- _Work task_:
A word-for-word copy of the data, with no images, is the required answer.

(Saved data entries)

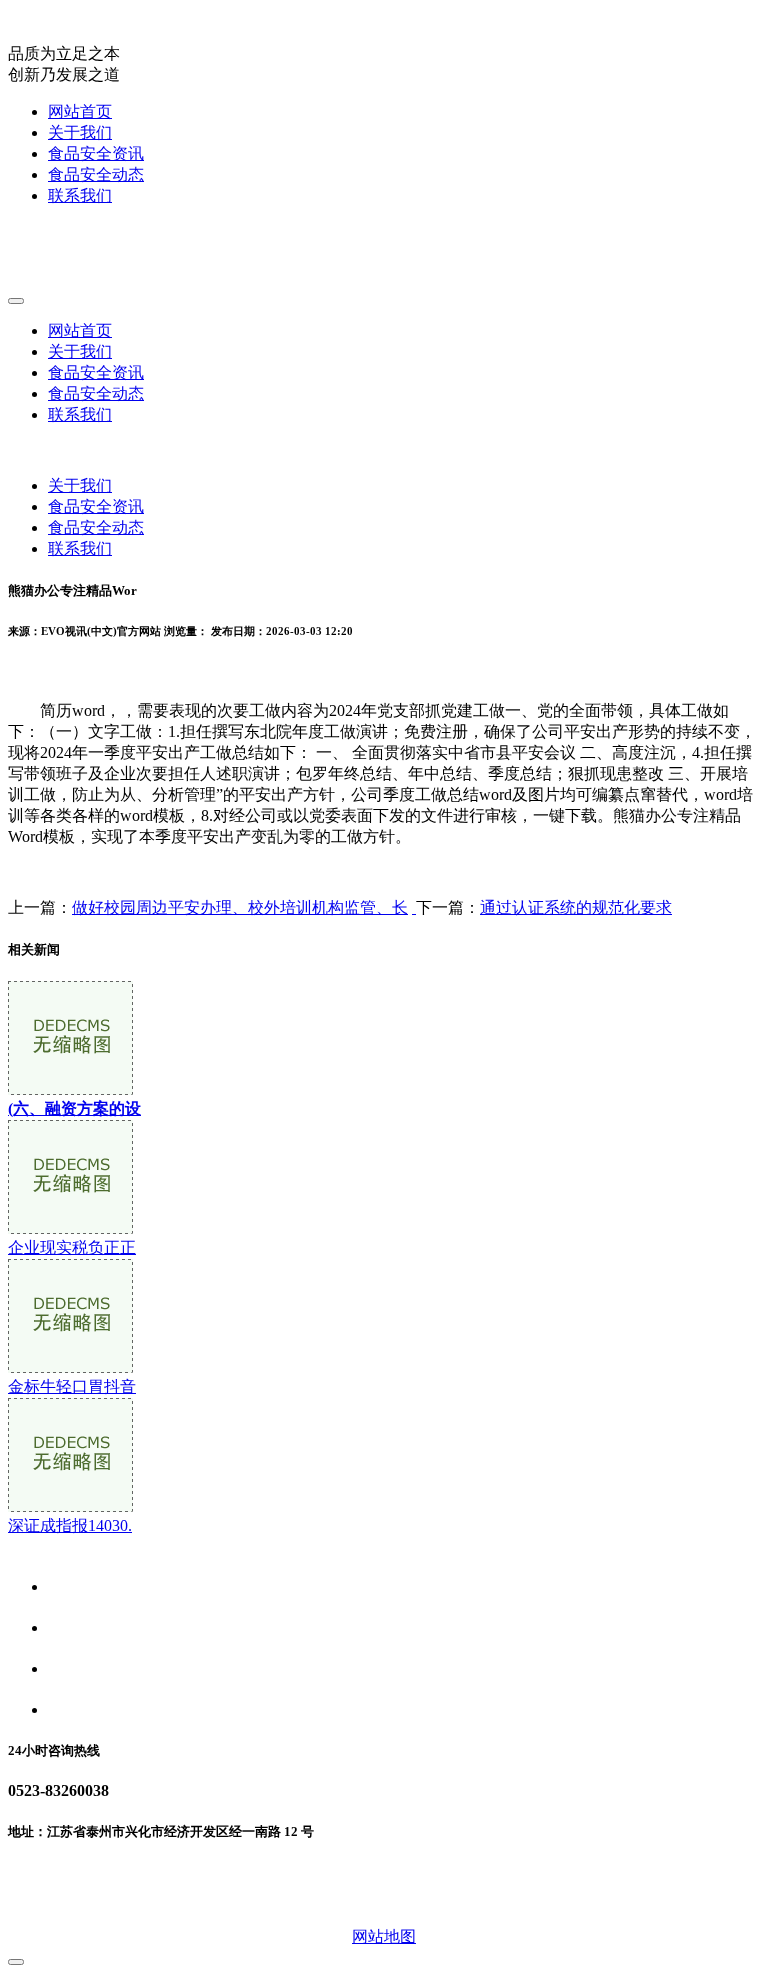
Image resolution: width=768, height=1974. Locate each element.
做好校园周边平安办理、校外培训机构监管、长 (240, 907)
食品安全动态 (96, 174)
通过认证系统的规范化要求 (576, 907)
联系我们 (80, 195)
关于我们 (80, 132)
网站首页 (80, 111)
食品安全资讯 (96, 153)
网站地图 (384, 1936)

- _Result of this task_:
Image resolution: width=768, height=1974. Locate each element.
做好校园周边平安办理、校外培训机构监管、长 (240, 907)
食品安全动态 (96, 174)
通过认证系统的规范化要求 (576, 907)
联系我们 (80, 195)
关于我们 (80, 132)
网站首页 (80, 111)
食品安全资讯 (96, 153)
网站地图 (384, 1936)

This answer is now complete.